As sextet Take 6, they have toured the world and sold millions of records.
“We did not expect that at all” McKnight said, “It was just something that we love to do.”
One thing that set them apart was the size of the group. It allows for the more extended chords of jazz-influenced arrangements, he said.
“We’re all really good friends,” he said. “I think when you’re together such a long time, you either love each other or hate each other.”
Musically, they know each other so well they can almost read one another’s minds.
“On stage, one guy might decide to take a slight left turn, and everybody knows immediately how to go there with him,” McKnight said. Those are things you “don’t know unless you’ve been together for a long time and have that kind of rapport.”
He is honored to perform for the first time in Casper, headlining the Kinzer Jazz Festival.
“We have a good time with the college crowd,” he said. “It’s a fun time for them and us as well.”
They enjoy passing along their jazz knowledge, especially in places with a great jazz program.

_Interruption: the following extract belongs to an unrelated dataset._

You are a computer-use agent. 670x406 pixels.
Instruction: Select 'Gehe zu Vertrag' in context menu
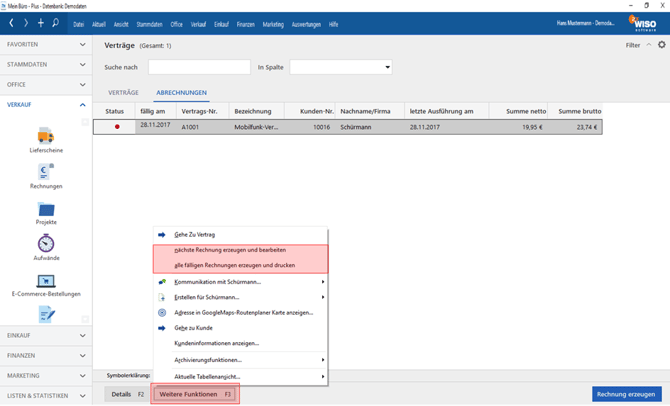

Besides jazz, they also are a gospel group. They have shared wonderful spiritual experiences on the road, he said. Once in Poland, the electricity went out in a beautiful, old cathedral. “All the people huddled down near the stage, and we had this really intimate, wonderful time with them.”
Stories like that let them know that it’s not all about the entertainment value of something, he said, “but really about what you’re doing for somebody’s spirit.”
More than any accolades, “It’s what somebody feels inside from our music,” he said,
If you go…
Take 6 at the Casper College Kinser Jazz Festival
Tuesday, Feb. 9, 7:30 p.m., at the John F. Welsh auditorium, Natrona County High School.